● Document excerpt:
◆ ◆ ◆ ◆ ◆ ◆ ◆

Continental Water Dynamics Modeling
By Cédric H. David
June 13, 2007
The following narrative supports the corresponding PowerPoint.
The continental Water Dynamics Modeling project is a one-way atmosphere-land surface-hydrology model that aims at calculating river flow (with assimilation of gage measurements) on a continental scale. Several atmospheric model results or measurements (such as NARR or NEXRAD) can be used as forcing for the Noah land surface model. The recently enhanced National Hydrography Dataset (NHDPlus) serves as a hydrologic base for the Continental U.S.
The main purpose of a land surface model is to compute bottom boundary conditions (water and energy balances) at the land surface, for input to a weather or climate model. Noah was first developed in 1999 as a community effort and has been constantly improved (especially hydrologic components) since then. Noah was fully coupled with Eta when Eta was operational and is now fully coupled with the Weather Research and Forecast (WRF) model, operational at NCEP. Noah is compliant with netCDF files that are becoming a standard in atmospheric science.
Noah-distributed, a routing-capable enhancement of Noah, computes overland and subsurface runoff. The resolution used for the land-atmosphere processes (900 m in this study) and the routing processes (30 m) are different. Noah-distributed is used to determine the amount of runoff into the NHDPlus river network.

◆ ◆ ◆ ◆ ◆ ◆ ◆

● What you need to do:
- a) In the continental water modeling narrative, what resolution is used for the routing processes?
- b) Summarize the continental water modeling narrative in two sentences.
- c) Transcribe the passage of the continental water modeling narrative that begins at the words "The continental Water" and stops after "the Continental U.S.".

● Dataset extract:
◆ ◆ ◆ ◆ ◆ ◆ ◆

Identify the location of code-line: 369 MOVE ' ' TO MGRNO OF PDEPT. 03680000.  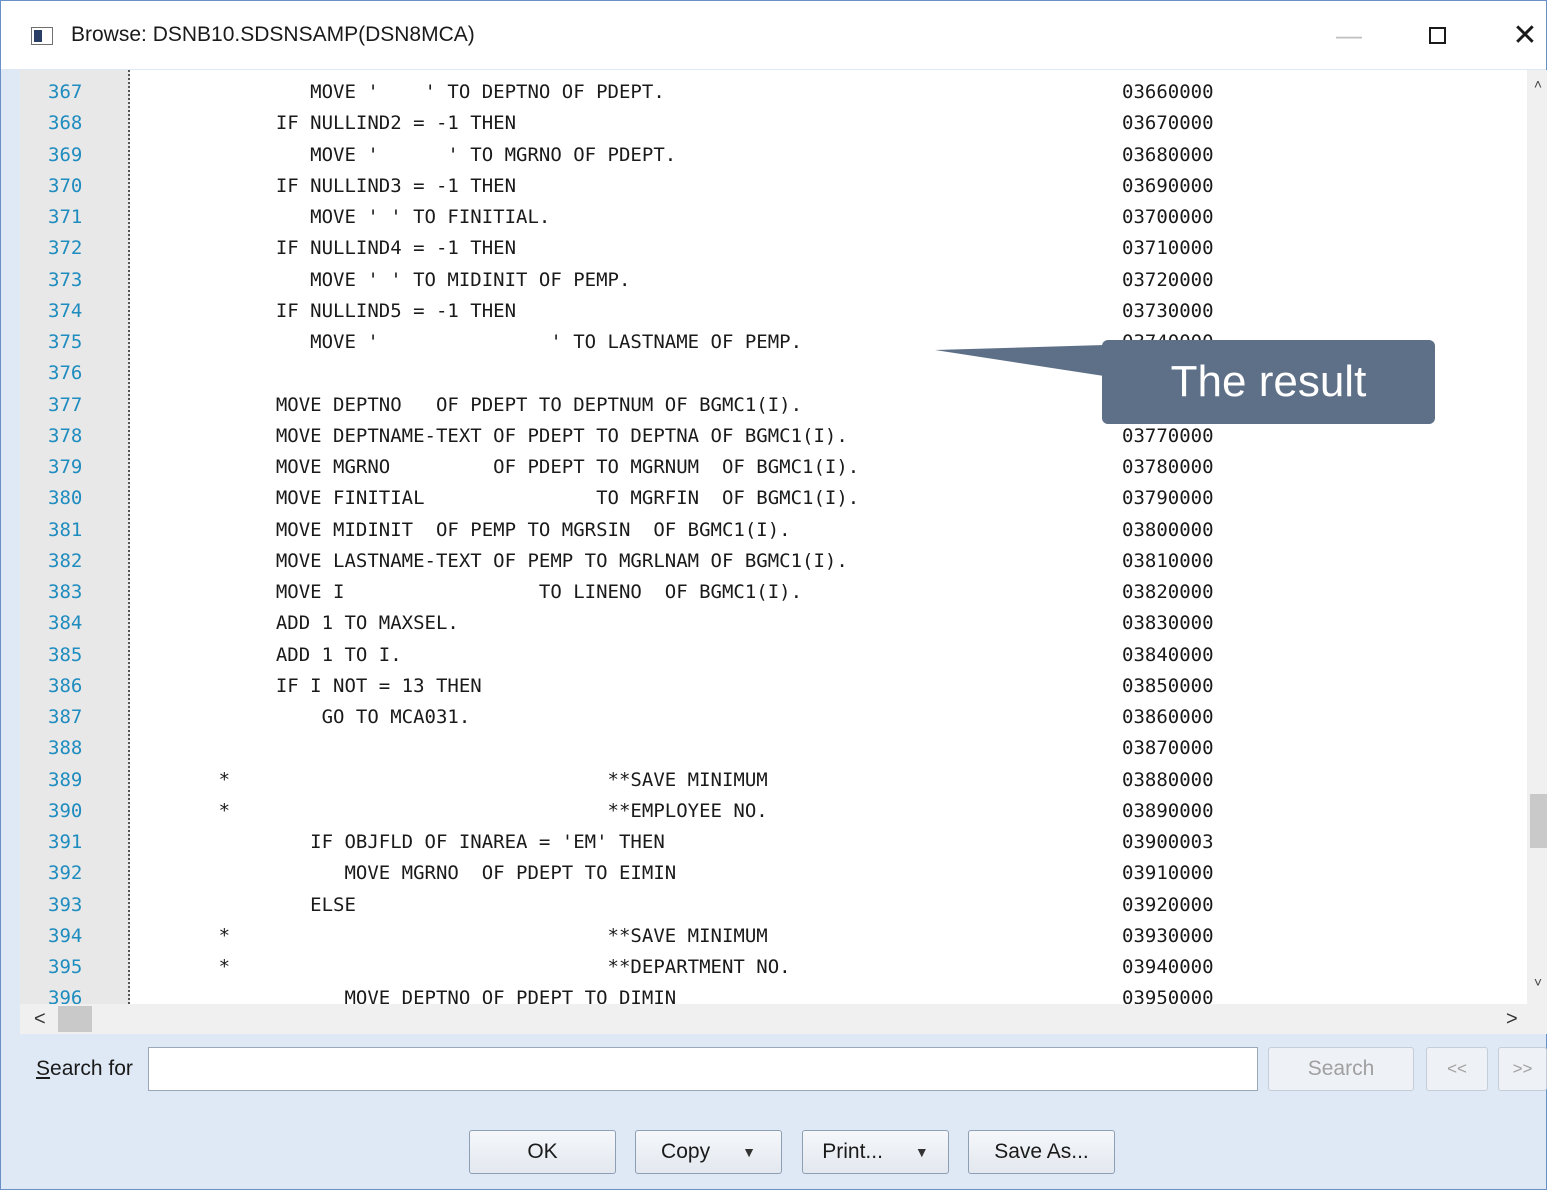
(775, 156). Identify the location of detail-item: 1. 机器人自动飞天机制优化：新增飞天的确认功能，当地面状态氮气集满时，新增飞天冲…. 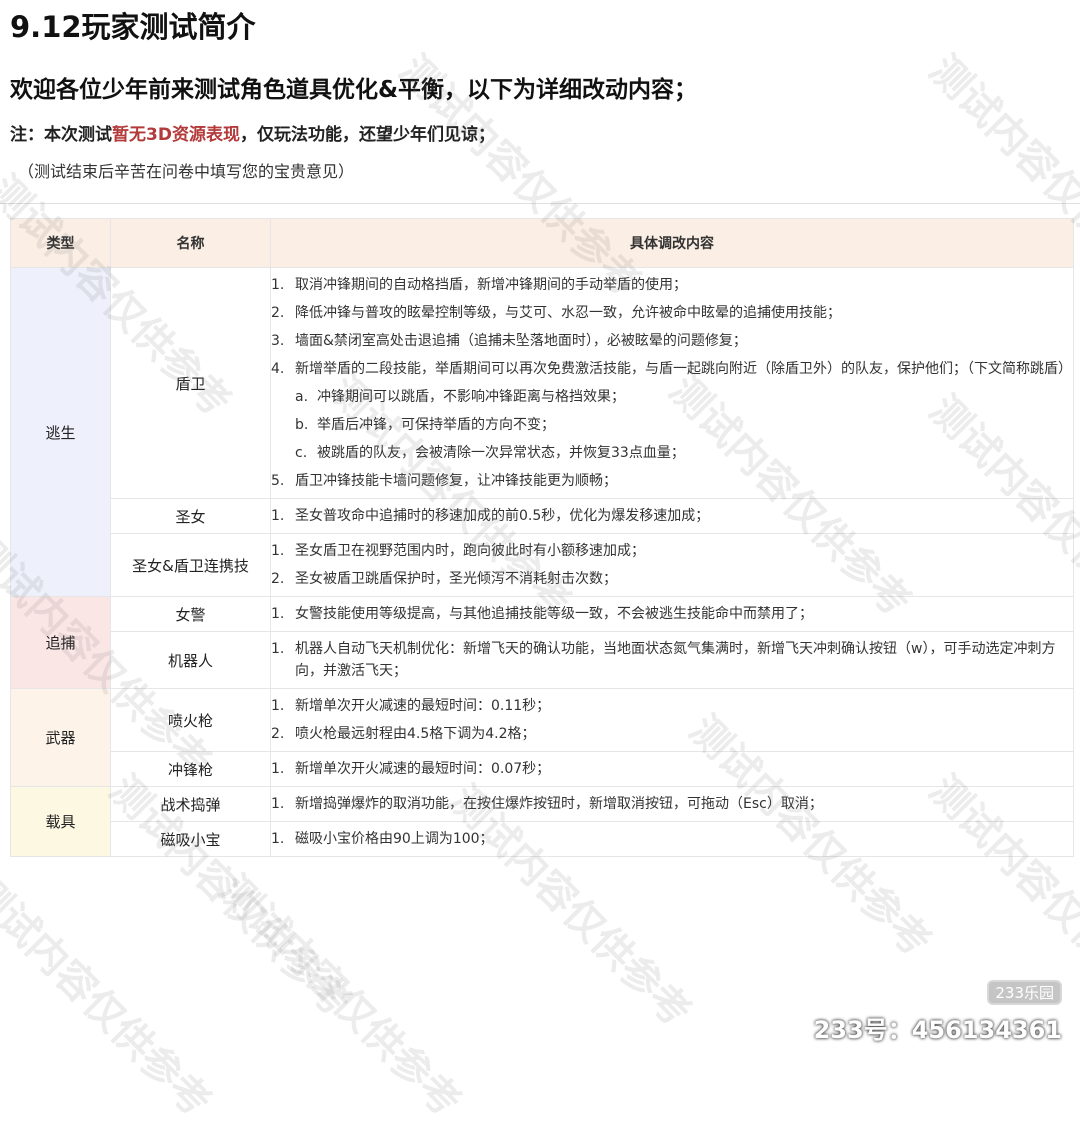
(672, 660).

◆ ◆ ◆ ◆ ◆ ◆ ◆

● Solutions to the tasks:
- a) 30 m

- b) The Continental Water Dynamics Modeling project is a one-way atmosphere-land surface-hydrology model that calculates river flow on a continental scale. Atmospheric model results or measurements force the Noah land surface model, whose routing-capable enhancement, Noah-distributed, computes overland and subsurface runoff into the NHDPlus river network.

- c)
The continental Water Dynamics Modeling project is a one-way atmosphere-land surface-hydrology model that aims at calculating river flow (with assimilation of gage measurements) on a continental scale. Several atmospheric model results or measurements (such as NARR or NEXRAD) can be used as forcing for the Noah land surface model. The recently enhanced National Hydrography Dataset (NHDPlus) serves as a hydrologic base for the Continental U.S.